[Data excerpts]
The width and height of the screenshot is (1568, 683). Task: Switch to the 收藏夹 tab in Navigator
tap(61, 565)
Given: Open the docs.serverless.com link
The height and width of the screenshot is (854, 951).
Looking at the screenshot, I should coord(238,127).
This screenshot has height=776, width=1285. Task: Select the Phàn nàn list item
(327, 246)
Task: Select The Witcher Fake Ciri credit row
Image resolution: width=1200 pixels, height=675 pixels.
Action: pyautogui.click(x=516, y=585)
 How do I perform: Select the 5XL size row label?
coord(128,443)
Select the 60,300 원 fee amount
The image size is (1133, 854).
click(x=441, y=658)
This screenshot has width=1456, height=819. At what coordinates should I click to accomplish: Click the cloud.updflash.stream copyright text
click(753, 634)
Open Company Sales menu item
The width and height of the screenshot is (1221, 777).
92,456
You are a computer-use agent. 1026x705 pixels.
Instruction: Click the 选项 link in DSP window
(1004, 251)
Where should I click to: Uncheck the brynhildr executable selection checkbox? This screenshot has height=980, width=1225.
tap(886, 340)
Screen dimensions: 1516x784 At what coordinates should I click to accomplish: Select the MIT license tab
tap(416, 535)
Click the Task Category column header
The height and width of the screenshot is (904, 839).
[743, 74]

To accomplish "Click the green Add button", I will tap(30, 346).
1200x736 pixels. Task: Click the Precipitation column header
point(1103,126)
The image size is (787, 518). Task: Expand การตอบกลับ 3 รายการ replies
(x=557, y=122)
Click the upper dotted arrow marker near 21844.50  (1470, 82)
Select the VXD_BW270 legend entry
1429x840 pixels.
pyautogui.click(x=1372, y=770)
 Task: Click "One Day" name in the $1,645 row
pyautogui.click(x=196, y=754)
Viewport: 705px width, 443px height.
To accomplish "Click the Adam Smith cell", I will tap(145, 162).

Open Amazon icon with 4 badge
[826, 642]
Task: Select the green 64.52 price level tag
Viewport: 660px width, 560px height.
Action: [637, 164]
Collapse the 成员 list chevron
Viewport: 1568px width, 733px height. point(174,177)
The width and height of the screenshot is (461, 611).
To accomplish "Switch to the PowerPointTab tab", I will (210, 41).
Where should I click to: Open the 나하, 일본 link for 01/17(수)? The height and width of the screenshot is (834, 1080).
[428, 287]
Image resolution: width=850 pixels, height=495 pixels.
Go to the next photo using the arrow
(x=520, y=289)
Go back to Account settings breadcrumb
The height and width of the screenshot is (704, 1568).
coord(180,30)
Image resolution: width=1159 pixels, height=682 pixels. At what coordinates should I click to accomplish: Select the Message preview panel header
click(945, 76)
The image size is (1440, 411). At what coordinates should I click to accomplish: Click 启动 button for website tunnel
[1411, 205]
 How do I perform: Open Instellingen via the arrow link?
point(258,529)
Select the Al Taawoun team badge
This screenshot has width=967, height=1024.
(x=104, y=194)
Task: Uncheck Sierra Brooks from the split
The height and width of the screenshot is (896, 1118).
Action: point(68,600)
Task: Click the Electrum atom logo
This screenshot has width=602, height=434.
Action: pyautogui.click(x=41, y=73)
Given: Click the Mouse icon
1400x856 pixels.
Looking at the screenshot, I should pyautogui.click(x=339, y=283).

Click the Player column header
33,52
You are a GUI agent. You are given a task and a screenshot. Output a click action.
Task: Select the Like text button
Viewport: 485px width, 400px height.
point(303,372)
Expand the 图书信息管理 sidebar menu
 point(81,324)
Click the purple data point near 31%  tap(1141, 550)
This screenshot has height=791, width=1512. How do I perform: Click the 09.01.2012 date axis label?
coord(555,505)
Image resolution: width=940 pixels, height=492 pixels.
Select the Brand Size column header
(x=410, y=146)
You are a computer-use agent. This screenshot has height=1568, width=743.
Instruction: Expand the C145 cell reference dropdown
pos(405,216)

**Exercise goal**
For every entry in the records above, write an exact copy.

**Result for this task**
The width and height of the screenshot is (1568, 683). Task: Switch to the 收藏夹 tab in Navigator
tap(61, 565)
Given: Open the docs.serverless.com link
The height and width of the screenshot is (854, 951).
Looking at the screenshot, I should coord(238,127).
This screenshot has height=776, width=1285. Task: Select the Phàn nàn list item
(327, 246)
Task: Select The Witcher Fake Ciri credit row
Image resolution: width=1200 pixels, height=675 pixels.
Action: pyautogui.click(x=516, y=585)
 How do I perform: Select the 5XL size row label?
coord(128,443)
Select the 60,300 원 fee amount
The image size is (1133, 854).
click(x=441, y=658)
This screenshot has width=1456, height=819. At what coordinates should I click to accomplish: Click the cloud.updflash.stream copyright text
click(753, 634)
Open Company Sales menu item
The width and height of the screenshot is (1221, 777).
92,456
You are a computer-use agent. 1026x705 pixels.
Instruction: Click the 选项 link in DSP window
(1004, 251)
Where should I click to: Uncheck the brynhildr executable selection checkbox? This screenshot has height=980, width=1225.
tap(886, 340)
Screen dimensions: 1516x784 At what coordinates should I click to accomplish: Select the MIT license tab
tap(416, 535)
Click the Task Category column header
The height and width of the screenshot is (904, 839).
[743, 74]

To accomplish "Click the green Add button", I will tap(30, 346).
1200x736 pixels. Task: Click the Precipitation column header
point(1103,126)
The image size is (787, 518). Task: Expand การตอบกลับ 3 รายการ replies
(x=557, y=122)
Click the upper dotted arrow marker near 21844.50  (1470, 82)
Select the VXD_BW270 legend entry
1429x840 pixels.
pyautogui.click(x=1372, y=770)
 Task: Click "One Day" name in the $1,645 row
pyautogui.click(x=196, y=754)
Viewport: 705px width, 443px height.
To accomplish "Click the Adam Smith cell", I will tap(145, 162).

Open Amazon icon with 4 badge
[826, 642]
Task: Select the green 64.52 price level tag
Viewport: 660px width, 560px height.
Action: [637, 164]
Collapse the 成员 list chevron
Viewport: 1568px width, 733px height. point(174,177)
The width and height of the screenshot is (461, 611).
To accomplish "Switch to the PowerPointTab tab", I will (210, 41).
Where should I click to: Open the 나하, 일본 link for 01/17(수)? The height and width of the screenshot is (834, 1080).
[428, 287]
Image resolution: width=850 pixels, height=495 pixels.
Go to the next photo using the arrow
(x=520, y=289)
Go back to Account settings breadcrumb
The height and width of the screenshot is (704, 1568).
coord(180,30)
Image resolution: width=1159 pixels, height=682 pixels. At what coordinates should I click to accomplish: Select the Message preview panel header
click(945, 76)
The image size is (1440, 411). At what coordinates should I click to accomplish: Click 启动 button for website tunnel
[1411, 205]
 How do I perform: Open Instellingen via the arrow link?
point(258,529)
Select the Al Taawoun team badge
This screenshot has width=967, height=1024.
(x=104, y=194)
Task: Uncheck Sierra Brooks from the split
The height and width of the screenshot is (896, 1118).
Action: point(68,600)
Task: Click the Electrum atom logo
This screenshot has width=602, height=434.
Action: pyautogui.click(x=41, y=73)
Given: Click the Mouse icon
1400x856 pixels.
Looking at the screenshot, I should pyautogui.click(x=339, y=283).

Click the Player column header
33,52
You are a GUI agent. You are given a task and a screenshot. Output a click action.
Task: Select the Like text button
Viewport: 485px width, 400px height.
point(303,372)
Expand the 图书信息管理 sidebar menu
 point(81,324)
Click the purple data point near 31%  tap(1141, 550)
This screenshot has height=791, width=1512. How do I perform: Click the 09.01.2012 date axis label?
coord(555,505)
Image resolution: width=940 pixels, height=492 pixels.
Select the Brand Size column header
(x=410, y=146)
You are a computer-use agent. This screenshot has height=1568, width=743.
Instruction: Expand the C145 cell reference dropdown
pos(405,216)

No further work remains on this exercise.